My Instagram bio reads: "No pictures of food." It's not just an oversimplified description of my feed. It's a suggestion—or an aggressive directive— to my image-sharing cohorts. I don't post pictures of food on Instagram, and I don't think you should, either.
What's my beef with your beef? First of all, it's gross. You're about to ingest that glistening ring of oysters, and at some point in the not too distant future, it's going to come out the other end. I don't want to think about that. I don't want to think about what you put in your mouth at all. A meal is an intimate thing, even when shared with friends and family, even at a crowded restaurant.
Food Instagramming falls into the same category as housing a Styrofoam plate of Rafiqi's street meat on the L-Train, or microwaving last night's mahi-mahi leftovers in the office microwave. It's not just a dissolution of the line that divides public and private, it's a direct attack on your community's sensory systems (and gag reflexes).
I know, I know. I should just unfollow these people. File it off somewhere under Standard Tech Faux Pas, along with waving an iPhone in the air for the entirety of a live concert, or firing off selfies like you're a fourteen year-old girl (when you are definitely not fourteen, or a girl).
But there's more to it.
We will soon reach a point where there is more cultural cachet in a bowl of carbonara than a Caravaggio.
The problem of Instagramming food isn't just about social media etiquette. Shooting photos should not be the dominant activity of any meal (conversation, anyone?). As it becomes more pervasive, it's threatening to destroy something fundamental about youth culture. Yes, foodies (a term I use with all of its loaded, negative connotations) are infringing on the creative class. Meals are replacing cultural artifacts, landscapes, and people (people!) as the signifiers people use to identify themselves.
What does that have to do with youth culture? Kids used to come to New York to see a punk show, or buy a mixtape, or check out a gallery. Now they come here to eat and to take a fucking picture of their meal to share on Instagram (after all: Did it really happen if it doesn't get any likes?).
Do we really want to be a generation defined by what we ate?
By sharing pictures of food, you're not just oversharing, but expressing something about yourself: "This is who I am, this is what I do, this is how I want to be perceived." Food is a symbol of the new American bourgeoisie, and it's fucking gross. It's not a culture. Brunch is not an art. Your filet mignon is not a masterpiece. It's not an expression of how lavish you are.
You aren't stunting. It's not even memorable. You're going to forget about that picture in only slightly more time than all those people you shared it with (a few hours, give or take). It contributes nothing to society with any social, political or aesthetic value. It's showy and pretentious.
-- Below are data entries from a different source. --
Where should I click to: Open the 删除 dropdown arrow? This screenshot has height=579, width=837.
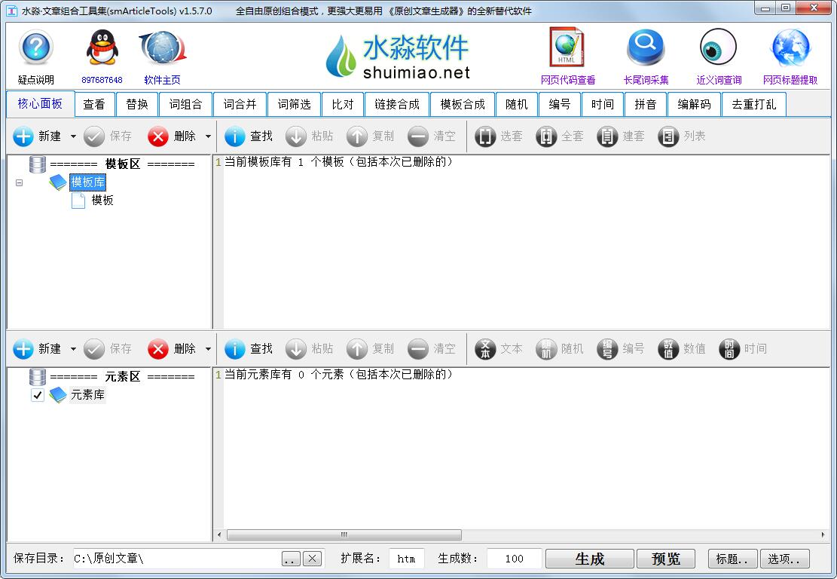[209, 136]
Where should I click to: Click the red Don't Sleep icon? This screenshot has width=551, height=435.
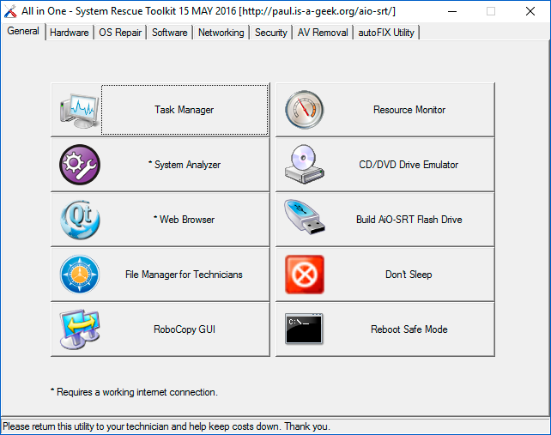pos(305,275)
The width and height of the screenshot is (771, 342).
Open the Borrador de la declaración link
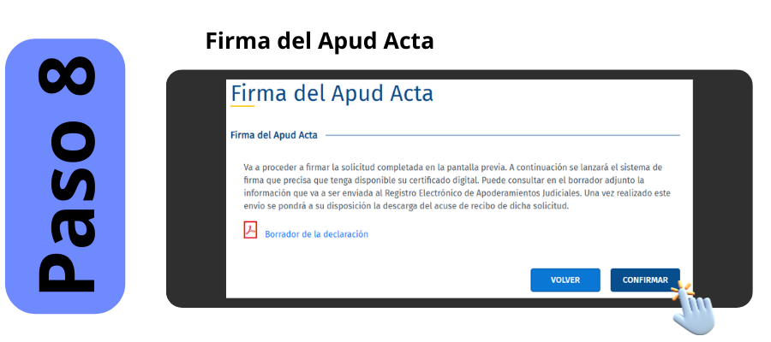coord(316,234)
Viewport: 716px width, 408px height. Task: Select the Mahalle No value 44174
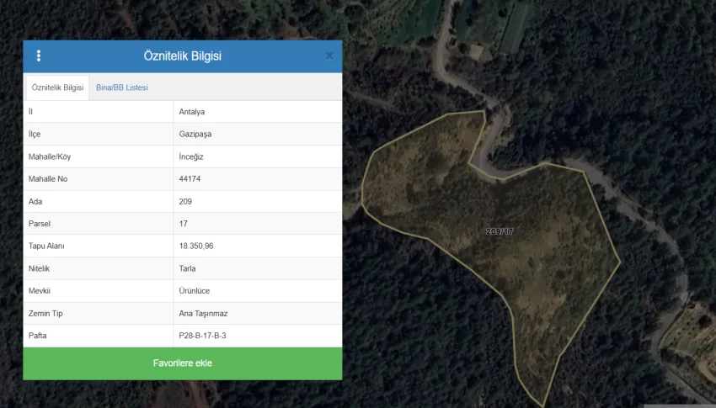click(190, 179)
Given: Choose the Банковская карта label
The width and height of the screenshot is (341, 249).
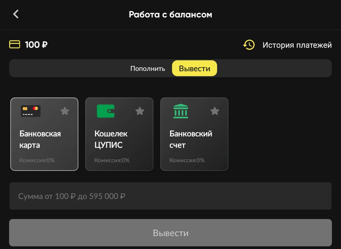Looking at the screenshot, I should coord(40,139).
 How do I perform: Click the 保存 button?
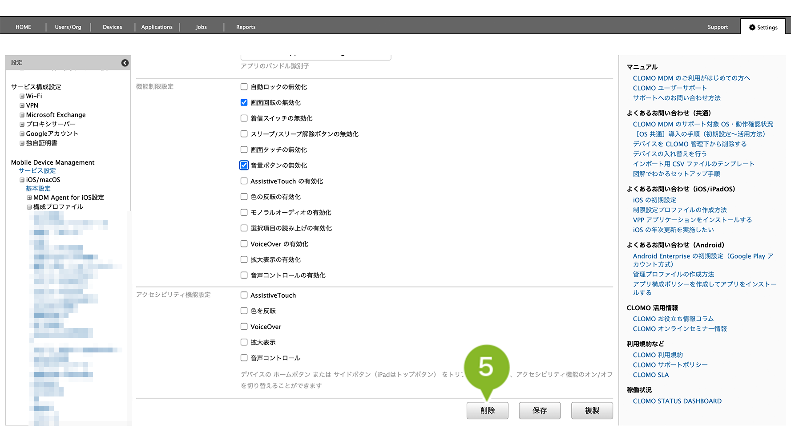click(x=539, y=410)
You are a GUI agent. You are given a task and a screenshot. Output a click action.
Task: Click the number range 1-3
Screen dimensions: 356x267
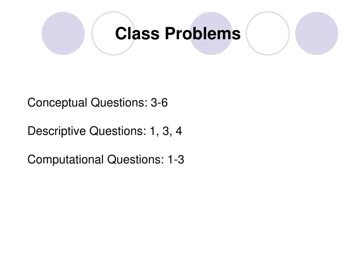tap(176, 159)
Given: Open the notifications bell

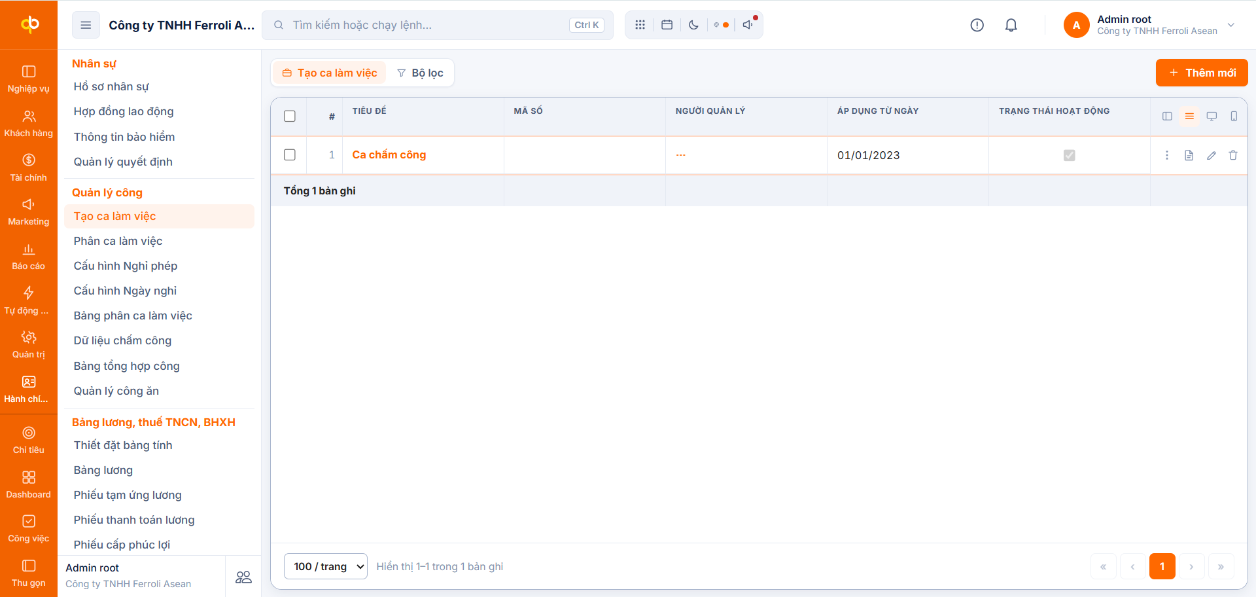Looking at the screenshot, I should tap(1011, 25).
People who post pictures of food (the food they are about to eat) on Instagram are supporting a movement that values ordinary biological necessity over the truly extraordinary world in which we exist. We will soon reach a point where there is more cultural cachet in a bowl of carbonara than a Caravaggio.
Is it ever O.K. to post pictures of food on Instagram? Yes, sometimes it is. If it provides a service, e.g. images that go along with a recipe or restaurant review, you get a pass. If it's a Guinness Book of World Records record-breaking food item, you get a pass. And if it's a delicious pot roast your Nana made for your birthday and you are preserving the love and integrity of your family, then I guess that's okay, too.
But by rule? All things related to the sharing of your inner-mouth are probably best relegated to the intimacy you share with your medical providers, lest your intellectual would-be bacterial swab spread to the rest of us and—yes—our culture, too.